Instead of inviting people from the same social
pool as before, the busy people who think they have all they
need, he will change his strategy. The lame won’t be
busy testing oxen, the blind people won’t be examining
fields, the poor people won’t be busy and (in that
day) the crippled will not be getting married.
There will be a feast tonight, and the banquet
hall will be full. The dinner is already prepared and getting
cold, so the slave must go quickly.
Only God would throw a
party where the poor/crippled/blind/lame get invited as guests
of honor. This is the same group Jesus earlier told the dinner
guests they should invite to their feasts. These were the
folks in the city – you see them every day – they’re
close by, and easy to find and so the slave can invite them
before the food gets cold. Inviting in the people others
see as riff-raff. That’s God’s hospitality.
“God loves to work with the losers” (Robert
Farrar Capon) – the untouchables, the socially awkward.
God loves to work with the “winners,” too, but
the people who think they’re winners (like the Pharisees)
just don’t see the places in life where they’re
losing! Grace, after all, is about raising the dead – not
about congratulating the winners.
verse 22-23, The slave tells
the host there is still room at the feast. The host says
to go to the roads/lanes, fill my house with the strangers
you find. These were the highways between towns, traveled
by strangers/transients. The Biblical idea of hospitality
is: loving strangers, not loving friends or loving family
members. Loving outsiders.
Only God would throw a party where the strangers
get invited at the last minute. These travelers might be
a little hesitant to come – after all, they don’t
even know this host, they will never be able to repay him,
they will likely decline the invitation out of disbelief!

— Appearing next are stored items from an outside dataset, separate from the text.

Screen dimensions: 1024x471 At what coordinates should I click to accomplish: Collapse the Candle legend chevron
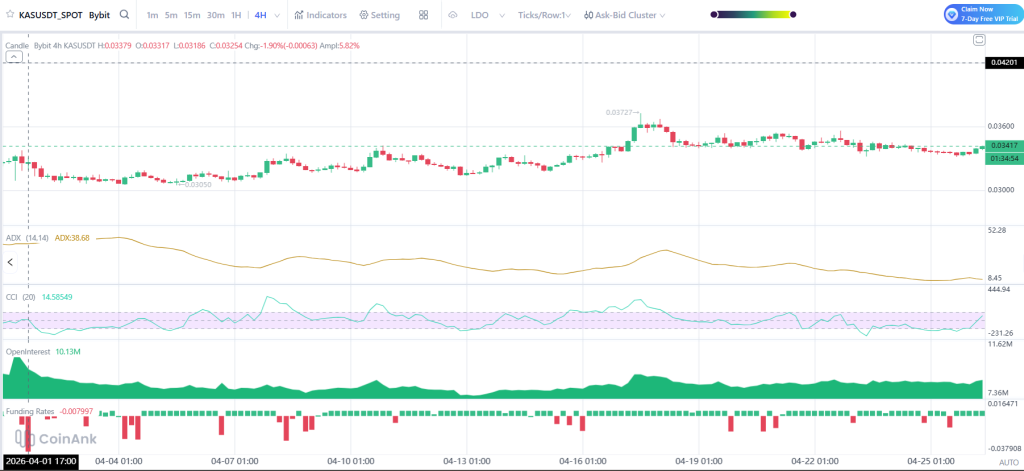point(13,58)
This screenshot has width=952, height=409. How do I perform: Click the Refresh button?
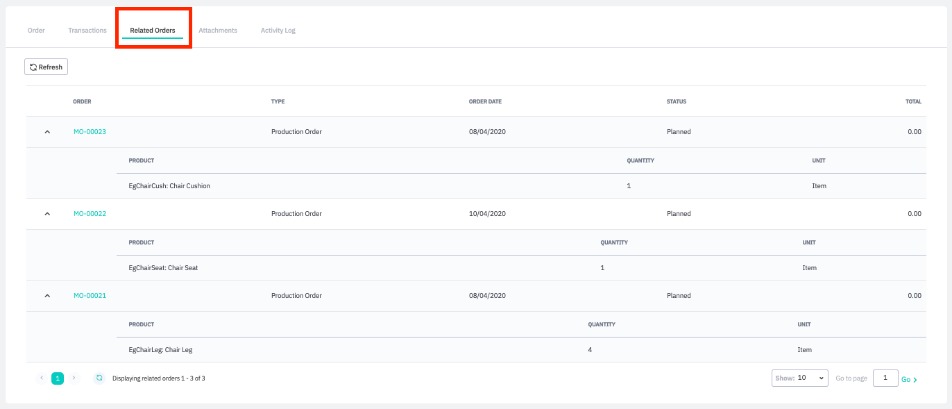[x=46, y=67]
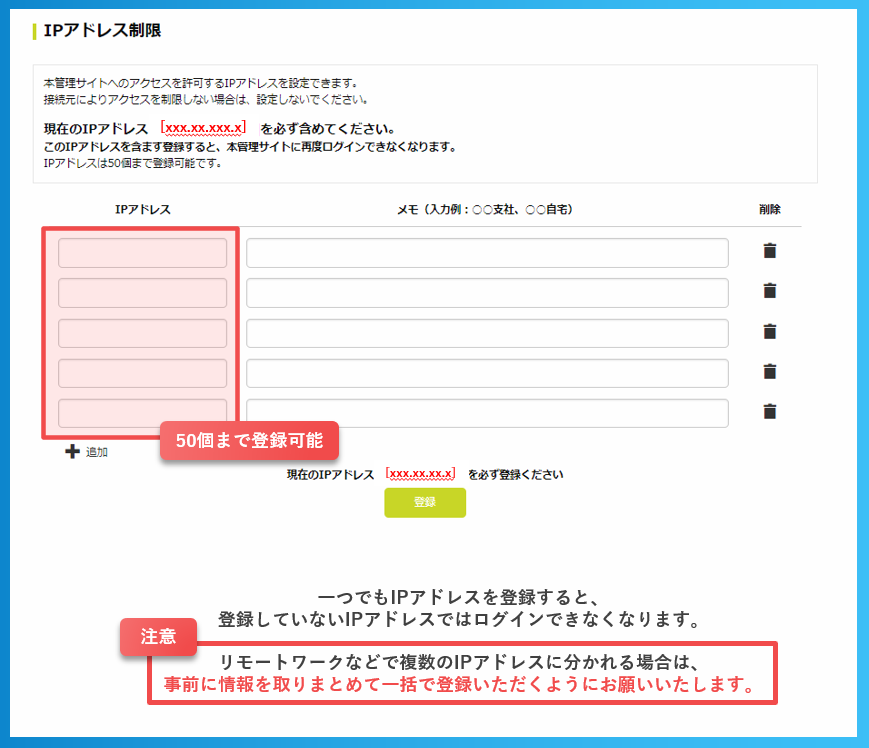Select the third IPアドレス text field
Image resolution: width=869 pixels, height=748 pixels.
point(142,333)
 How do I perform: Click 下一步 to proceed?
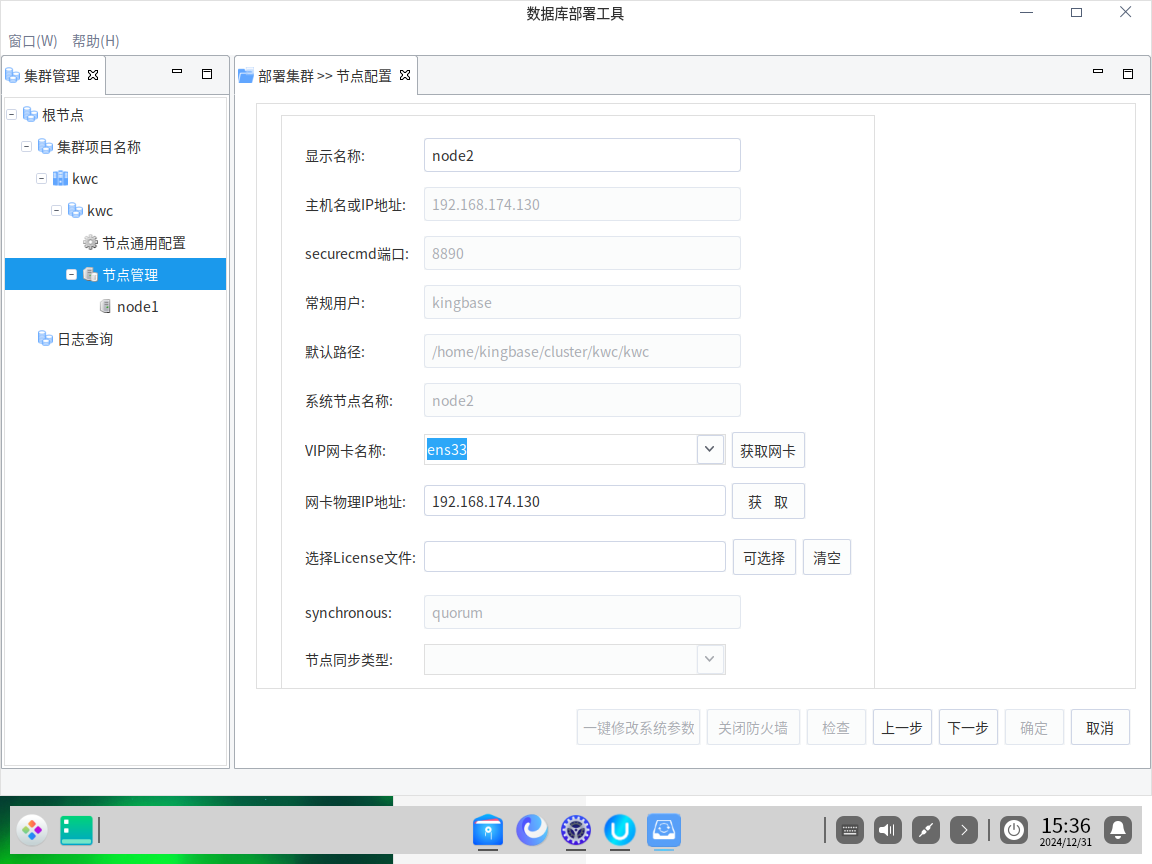pos(968,728)
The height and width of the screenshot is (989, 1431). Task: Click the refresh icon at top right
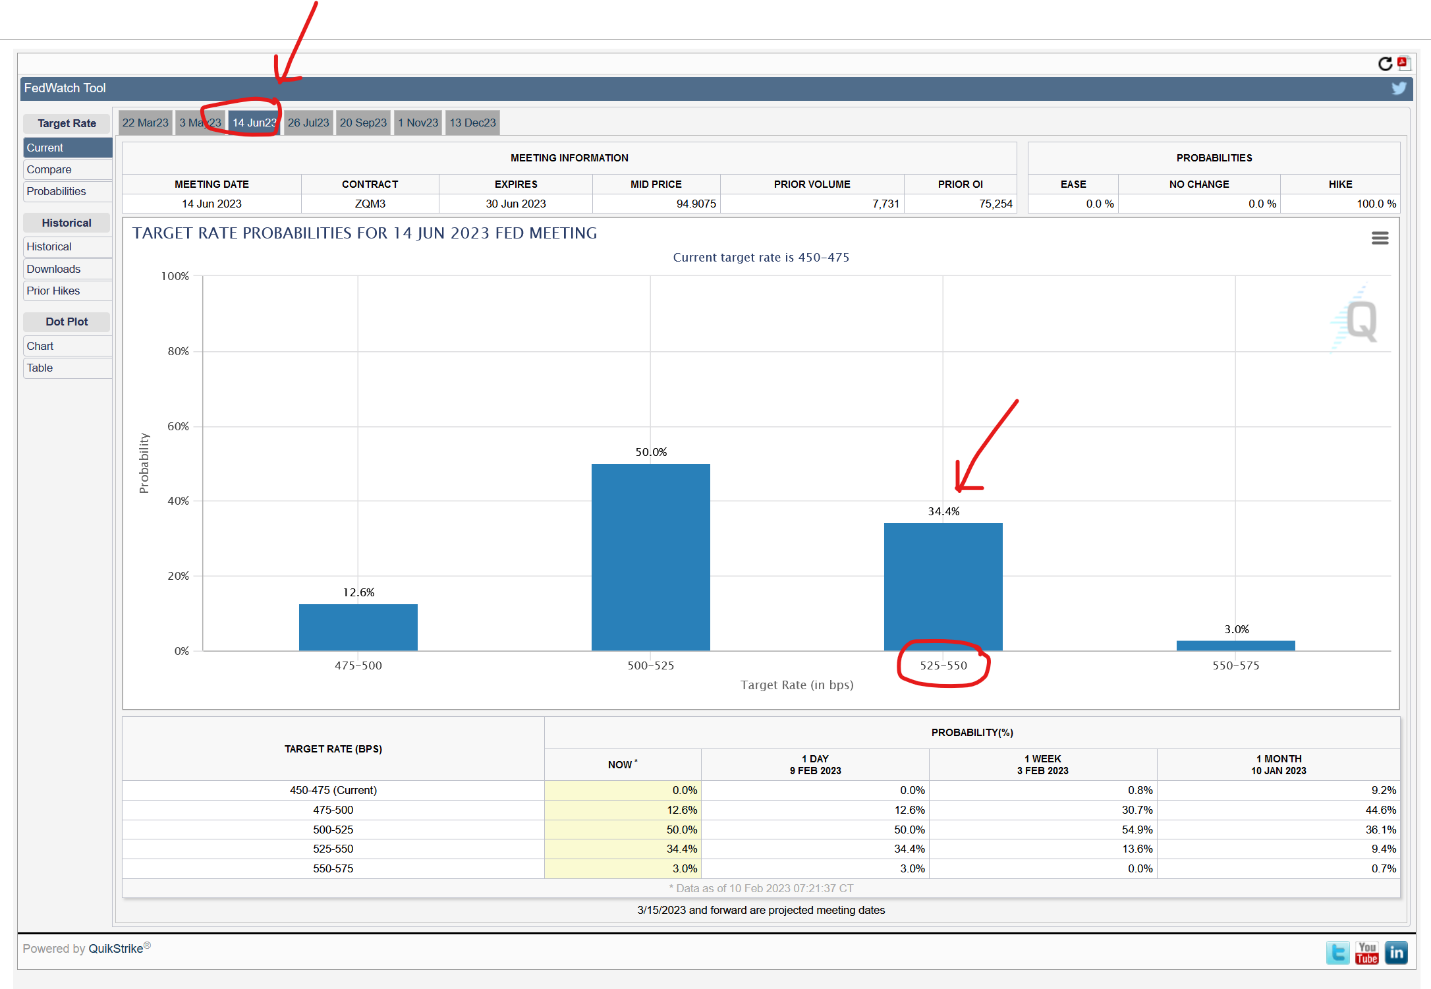click(1385, 64)
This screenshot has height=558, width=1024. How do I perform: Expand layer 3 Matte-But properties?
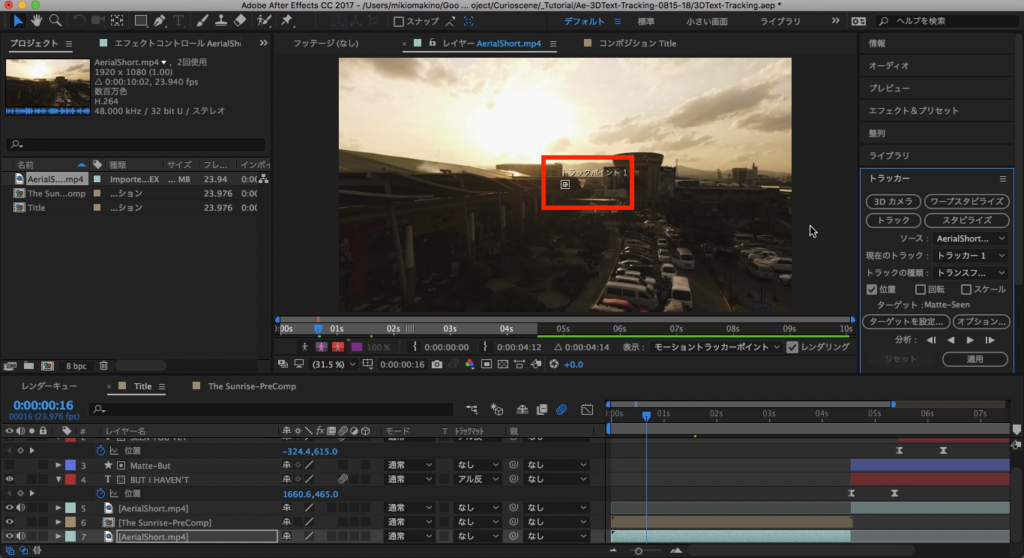click(x=56, y=466)
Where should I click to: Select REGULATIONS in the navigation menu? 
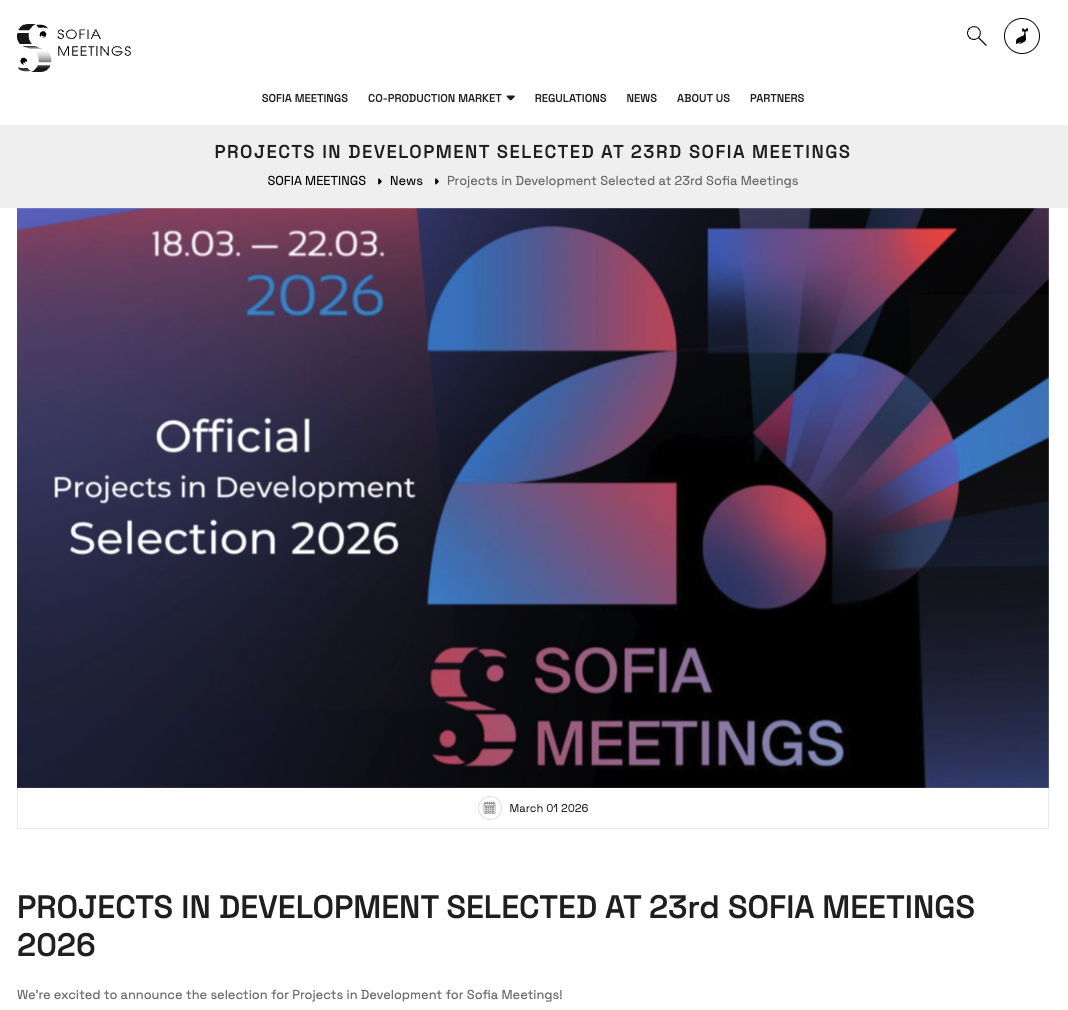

This gracious offer is unbelievable, so the host tells the
slave to “compel people to come in.”
There is just nothing the host will not do to
fill his banqueting hall – the most unlikely strangers
will be drawn into the banquet table. That’s God’s
hospitality.
What does your banquet table look like? This
parable becomes quite literal. We can’t hear it and
just think that we’re symbolically the late-comers
off the highways, invited into God’s banquet…in
the God’s Kingdom, once you’re a guest at the
party, you’re a host at the party! You’ll be
calling in unexpected guests yourself to sit at your table.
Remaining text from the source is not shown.